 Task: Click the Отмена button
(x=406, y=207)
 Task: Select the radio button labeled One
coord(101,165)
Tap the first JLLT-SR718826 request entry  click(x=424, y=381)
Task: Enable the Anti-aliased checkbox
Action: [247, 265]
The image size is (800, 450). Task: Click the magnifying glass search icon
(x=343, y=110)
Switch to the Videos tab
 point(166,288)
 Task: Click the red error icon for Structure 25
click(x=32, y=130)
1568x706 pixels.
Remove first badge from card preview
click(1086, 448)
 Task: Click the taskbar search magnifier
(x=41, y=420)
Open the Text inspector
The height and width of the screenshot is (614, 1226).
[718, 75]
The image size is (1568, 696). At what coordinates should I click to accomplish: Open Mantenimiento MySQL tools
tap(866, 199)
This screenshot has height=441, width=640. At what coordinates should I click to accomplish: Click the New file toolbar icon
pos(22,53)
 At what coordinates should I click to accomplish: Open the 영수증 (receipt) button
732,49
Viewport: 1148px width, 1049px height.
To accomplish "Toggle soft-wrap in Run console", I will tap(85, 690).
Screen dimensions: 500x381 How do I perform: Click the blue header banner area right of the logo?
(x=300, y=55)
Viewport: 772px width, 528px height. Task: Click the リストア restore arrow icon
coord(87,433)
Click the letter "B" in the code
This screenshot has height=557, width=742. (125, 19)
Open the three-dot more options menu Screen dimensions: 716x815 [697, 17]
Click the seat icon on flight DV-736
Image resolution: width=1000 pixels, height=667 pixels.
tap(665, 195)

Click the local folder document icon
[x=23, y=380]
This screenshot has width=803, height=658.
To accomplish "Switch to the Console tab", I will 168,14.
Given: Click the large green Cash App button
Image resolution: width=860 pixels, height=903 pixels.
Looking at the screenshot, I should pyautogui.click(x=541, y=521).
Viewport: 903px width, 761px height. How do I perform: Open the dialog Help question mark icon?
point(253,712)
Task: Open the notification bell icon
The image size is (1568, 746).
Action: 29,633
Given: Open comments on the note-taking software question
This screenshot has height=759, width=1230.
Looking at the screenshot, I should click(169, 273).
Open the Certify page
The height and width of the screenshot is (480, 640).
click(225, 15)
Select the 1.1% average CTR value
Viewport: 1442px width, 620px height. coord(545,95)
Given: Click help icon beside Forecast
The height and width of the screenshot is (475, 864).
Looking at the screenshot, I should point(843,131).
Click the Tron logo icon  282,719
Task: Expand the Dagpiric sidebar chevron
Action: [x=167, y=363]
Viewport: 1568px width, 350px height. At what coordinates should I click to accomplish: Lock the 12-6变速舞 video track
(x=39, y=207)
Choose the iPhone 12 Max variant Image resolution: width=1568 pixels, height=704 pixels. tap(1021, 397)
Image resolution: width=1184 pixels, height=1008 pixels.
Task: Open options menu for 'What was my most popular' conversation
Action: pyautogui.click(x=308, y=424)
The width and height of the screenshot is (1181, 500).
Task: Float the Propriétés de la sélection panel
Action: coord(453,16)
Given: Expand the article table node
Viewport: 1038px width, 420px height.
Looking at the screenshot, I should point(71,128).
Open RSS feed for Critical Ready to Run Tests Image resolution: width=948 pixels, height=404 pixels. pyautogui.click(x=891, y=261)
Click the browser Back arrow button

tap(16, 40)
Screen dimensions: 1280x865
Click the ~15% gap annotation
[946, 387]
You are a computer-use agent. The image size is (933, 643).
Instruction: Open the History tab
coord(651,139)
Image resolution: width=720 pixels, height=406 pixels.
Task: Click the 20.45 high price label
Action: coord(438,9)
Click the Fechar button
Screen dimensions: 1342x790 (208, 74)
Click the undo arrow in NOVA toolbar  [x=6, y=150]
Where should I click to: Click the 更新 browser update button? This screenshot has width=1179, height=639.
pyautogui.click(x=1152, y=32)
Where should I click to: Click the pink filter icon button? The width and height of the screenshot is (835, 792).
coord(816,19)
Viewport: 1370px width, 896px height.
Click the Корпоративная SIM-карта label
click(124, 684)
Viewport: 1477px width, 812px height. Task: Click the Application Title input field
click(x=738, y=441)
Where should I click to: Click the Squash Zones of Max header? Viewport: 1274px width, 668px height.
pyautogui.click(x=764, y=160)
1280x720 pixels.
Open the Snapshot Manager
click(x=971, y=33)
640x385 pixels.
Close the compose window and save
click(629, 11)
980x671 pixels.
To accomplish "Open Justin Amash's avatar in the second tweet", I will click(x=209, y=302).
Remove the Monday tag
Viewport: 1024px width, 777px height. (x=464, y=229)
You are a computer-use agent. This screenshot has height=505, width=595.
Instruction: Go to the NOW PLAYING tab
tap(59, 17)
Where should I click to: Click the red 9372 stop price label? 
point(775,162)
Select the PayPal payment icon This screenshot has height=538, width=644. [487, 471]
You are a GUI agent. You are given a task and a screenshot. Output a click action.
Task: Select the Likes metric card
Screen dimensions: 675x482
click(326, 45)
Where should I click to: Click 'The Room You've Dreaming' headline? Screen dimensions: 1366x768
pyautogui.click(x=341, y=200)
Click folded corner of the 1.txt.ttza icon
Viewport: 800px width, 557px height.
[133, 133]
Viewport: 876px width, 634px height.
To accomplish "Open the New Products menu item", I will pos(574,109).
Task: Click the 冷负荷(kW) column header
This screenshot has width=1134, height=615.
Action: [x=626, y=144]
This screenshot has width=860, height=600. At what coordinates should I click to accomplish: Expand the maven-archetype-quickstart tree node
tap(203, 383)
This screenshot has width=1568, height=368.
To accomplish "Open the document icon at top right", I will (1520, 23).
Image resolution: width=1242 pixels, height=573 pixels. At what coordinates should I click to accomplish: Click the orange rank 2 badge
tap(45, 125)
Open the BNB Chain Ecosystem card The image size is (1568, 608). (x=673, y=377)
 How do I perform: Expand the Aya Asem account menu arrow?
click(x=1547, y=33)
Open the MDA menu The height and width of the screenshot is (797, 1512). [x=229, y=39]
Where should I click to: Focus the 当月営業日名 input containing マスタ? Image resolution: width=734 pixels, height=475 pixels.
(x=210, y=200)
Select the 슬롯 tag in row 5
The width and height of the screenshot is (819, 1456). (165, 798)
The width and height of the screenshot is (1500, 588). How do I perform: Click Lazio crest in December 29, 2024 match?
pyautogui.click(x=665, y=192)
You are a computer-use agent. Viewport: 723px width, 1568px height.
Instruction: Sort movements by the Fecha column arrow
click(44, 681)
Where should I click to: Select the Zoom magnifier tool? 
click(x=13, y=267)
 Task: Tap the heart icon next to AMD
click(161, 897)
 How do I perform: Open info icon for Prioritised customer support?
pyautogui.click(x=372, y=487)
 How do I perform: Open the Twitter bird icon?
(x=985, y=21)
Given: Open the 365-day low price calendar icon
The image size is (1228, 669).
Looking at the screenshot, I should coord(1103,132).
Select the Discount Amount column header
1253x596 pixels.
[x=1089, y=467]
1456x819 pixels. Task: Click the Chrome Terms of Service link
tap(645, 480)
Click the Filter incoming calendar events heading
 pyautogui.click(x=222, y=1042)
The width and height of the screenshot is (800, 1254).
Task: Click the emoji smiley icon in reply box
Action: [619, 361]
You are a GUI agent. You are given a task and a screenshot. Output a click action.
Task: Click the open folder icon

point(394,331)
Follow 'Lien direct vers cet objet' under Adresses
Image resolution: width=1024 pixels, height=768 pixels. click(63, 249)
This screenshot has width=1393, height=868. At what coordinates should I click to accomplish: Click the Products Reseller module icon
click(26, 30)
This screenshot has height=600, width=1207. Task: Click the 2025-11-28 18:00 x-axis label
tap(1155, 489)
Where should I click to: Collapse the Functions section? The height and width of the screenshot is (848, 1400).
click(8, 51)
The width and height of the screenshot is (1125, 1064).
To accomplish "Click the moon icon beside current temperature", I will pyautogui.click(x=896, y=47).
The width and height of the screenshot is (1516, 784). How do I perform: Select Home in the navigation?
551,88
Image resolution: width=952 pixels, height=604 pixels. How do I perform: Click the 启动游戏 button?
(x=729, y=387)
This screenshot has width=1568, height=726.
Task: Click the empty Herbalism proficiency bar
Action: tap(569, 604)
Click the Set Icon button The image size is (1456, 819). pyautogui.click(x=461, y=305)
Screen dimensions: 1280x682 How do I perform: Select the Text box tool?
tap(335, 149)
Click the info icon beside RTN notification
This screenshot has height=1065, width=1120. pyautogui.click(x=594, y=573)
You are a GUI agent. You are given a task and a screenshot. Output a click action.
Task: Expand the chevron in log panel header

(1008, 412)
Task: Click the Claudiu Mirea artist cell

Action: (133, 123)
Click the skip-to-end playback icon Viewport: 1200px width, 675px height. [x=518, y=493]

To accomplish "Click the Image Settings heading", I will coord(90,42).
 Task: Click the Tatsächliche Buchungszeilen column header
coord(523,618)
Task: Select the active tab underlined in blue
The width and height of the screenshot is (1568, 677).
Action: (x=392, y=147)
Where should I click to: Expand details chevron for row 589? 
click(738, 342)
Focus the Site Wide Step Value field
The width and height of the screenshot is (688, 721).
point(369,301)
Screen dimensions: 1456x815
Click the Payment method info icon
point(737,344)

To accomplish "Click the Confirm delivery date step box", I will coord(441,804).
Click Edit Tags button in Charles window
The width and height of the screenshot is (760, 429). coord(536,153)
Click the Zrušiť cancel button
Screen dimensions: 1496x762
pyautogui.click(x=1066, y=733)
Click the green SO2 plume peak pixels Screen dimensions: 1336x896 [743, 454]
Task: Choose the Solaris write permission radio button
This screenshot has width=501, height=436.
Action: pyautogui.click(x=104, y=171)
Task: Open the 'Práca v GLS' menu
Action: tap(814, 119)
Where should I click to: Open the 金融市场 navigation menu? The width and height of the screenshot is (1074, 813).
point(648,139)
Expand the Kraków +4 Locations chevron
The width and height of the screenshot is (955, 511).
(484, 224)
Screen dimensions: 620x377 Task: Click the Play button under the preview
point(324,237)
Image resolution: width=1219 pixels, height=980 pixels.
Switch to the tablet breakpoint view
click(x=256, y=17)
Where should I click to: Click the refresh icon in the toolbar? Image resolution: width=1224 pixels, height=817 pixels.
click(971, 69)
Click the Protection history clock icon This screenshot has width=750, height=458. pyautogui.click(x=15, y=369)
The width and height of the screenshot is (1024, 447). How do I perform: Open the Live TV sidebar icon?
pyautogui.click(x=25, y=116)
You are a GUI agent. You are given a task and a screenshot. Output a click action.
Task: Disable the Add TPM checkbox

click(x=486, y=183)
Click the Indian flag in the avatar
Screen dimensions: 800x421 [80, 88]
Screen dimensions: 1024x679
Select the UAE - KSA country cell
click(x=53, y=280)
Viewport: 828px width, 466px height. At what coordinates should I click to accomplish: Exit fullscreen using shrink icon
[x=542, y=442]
==========
WHAT IS EXPECTED »
Reproduce exactly the lines above from the line with "Where should I click to: Expand" to the line with "Screen dimensions: 1024x679", including both, and add nothing.

TASK RESULT »
Where should I click to: Expand details chevron for row 589? 
click(738, 342)
Focus the Site Wide Step Value field
The width and height of the screenshot is (688, 721).
point(369,301)
Screen dimensions: 1456x815
Click the Payment method info icon
point(737,344)

To accomplish "Click the Confirm delivery date step box", I will coord(441,804).
Click Edit Tags button in Charles window
The width and height of the screenshot is (760, 429). coord(536,153)
Click the Zrušiť cancel button
Screen dimensions: 1496x762
pyautogui.click(x=1066, y=733)
Click the green SO2 plume peak pixels Screen dimensions: 1336x896 [743, 454]
Task: Choose the Solaris write permission radio button
This screenshot has width=501, height=436.
Action: pyautogui.click(x=104, y=171)
Task: Open the 'Práca v GLS' menu
Action: tap(814, 119)
Where should I click to: Open the 金融市场 navigation menu? The width and height of the screenshot is (1074, 813).
point(648,139)
Expand the Kraków +4 Locations chevron
The width and height of the screenshot is (955, 511).
(484, 224)
Screen dimensions: 620x377 Task: Click the Play button under the preview
point(324,237)
Image resolution: width=1219 pixels, height=980 pixels.
Switch to the tablet breakpoint view
click(x=256, y=17)
Where should I click to: Click the refresh icon in the toolbar? Image resolution: width=1224 pixels, height=817 pixels.
click(971, 69)
Click the Protection history clock icon This screenshot has width=750, height=458. pyautogui.click(x=15, y=369)
The width and height of the screenshot is (1024, 447). How do I perform: Open the Live TV sidebar icon?
pyautogui.click(x=25, y=116)
You are a GUI agent. You are given a task and a screenshot. Output a click action.
Task: Disable the Add TPM checkbox

click(x=486, y=183)
Click the Indian flag in the avatar
Screen dimensions: 800x421 [80, 88]
Screen dimensions: 1024x679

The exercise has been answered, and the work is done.